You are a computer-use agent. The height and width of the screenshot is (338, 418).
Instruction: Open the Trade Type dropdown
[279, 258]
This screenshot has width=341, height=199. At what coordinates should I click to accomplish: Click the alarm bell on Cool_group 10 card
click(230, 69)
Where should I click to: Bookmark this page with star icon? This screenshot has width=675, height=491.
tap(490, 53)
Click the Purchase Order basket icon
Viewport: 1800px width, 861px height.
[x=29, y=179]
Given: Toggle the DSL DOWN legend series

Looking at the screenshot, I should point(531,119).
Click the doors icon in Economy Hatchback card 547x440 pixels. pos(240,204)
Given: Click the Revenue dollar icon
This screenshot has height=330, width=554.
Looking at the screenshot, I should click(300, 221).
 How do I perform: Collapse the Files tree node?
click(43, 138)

---

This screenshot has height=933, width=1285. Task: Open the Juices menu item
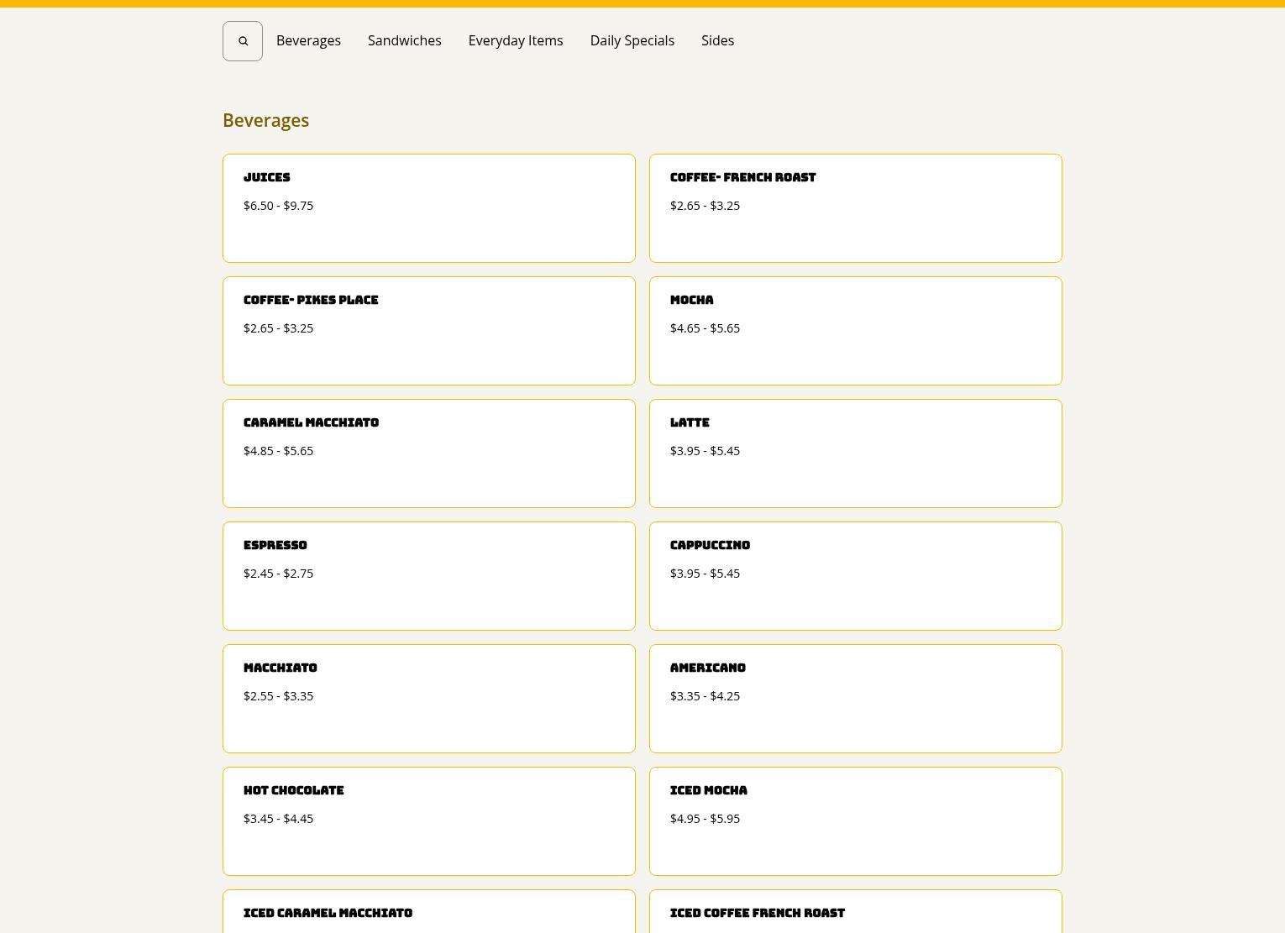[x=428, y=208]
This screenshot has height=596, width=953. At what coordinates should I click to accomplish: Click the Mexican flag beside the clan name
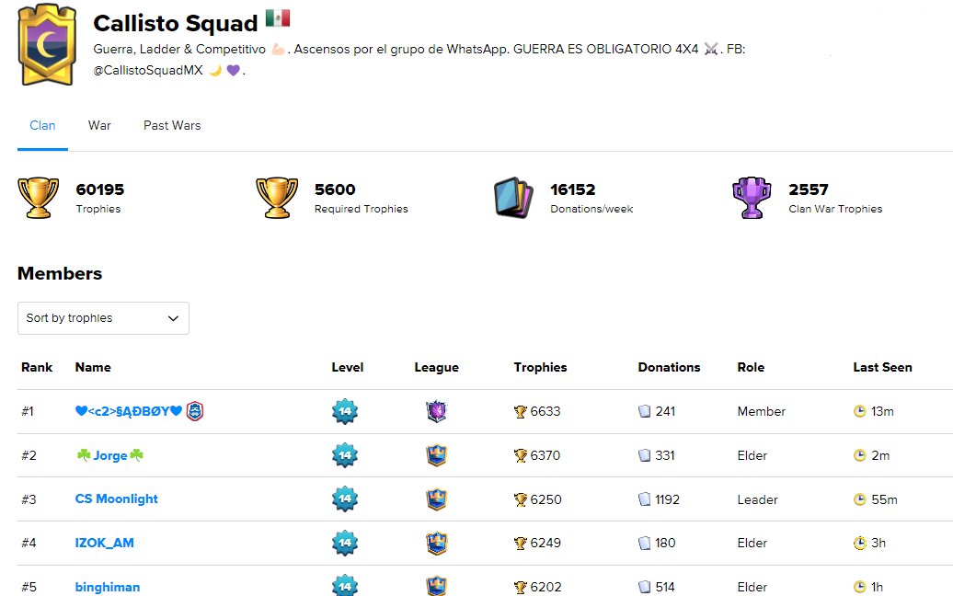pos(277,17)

Problem to work on:
Find the line with "Click the Purchase Order basket icon" in the material above. Reproduce it and each line after it up to and including the line with "Given: Click the Revenue dollar icon".

Answer to this task:
Click the Purchase Order basket icon
Viewport: 1800px width, 861px height.
[x=29, y=179]
Given: Toggle the DSL DOWN legend series

Looking at the screenshot, I should point(531,119).
Click the doors icon in Economy Hatchback card 547x440 pixels. pos(240,204)
Given: Click the Revenue dollar icon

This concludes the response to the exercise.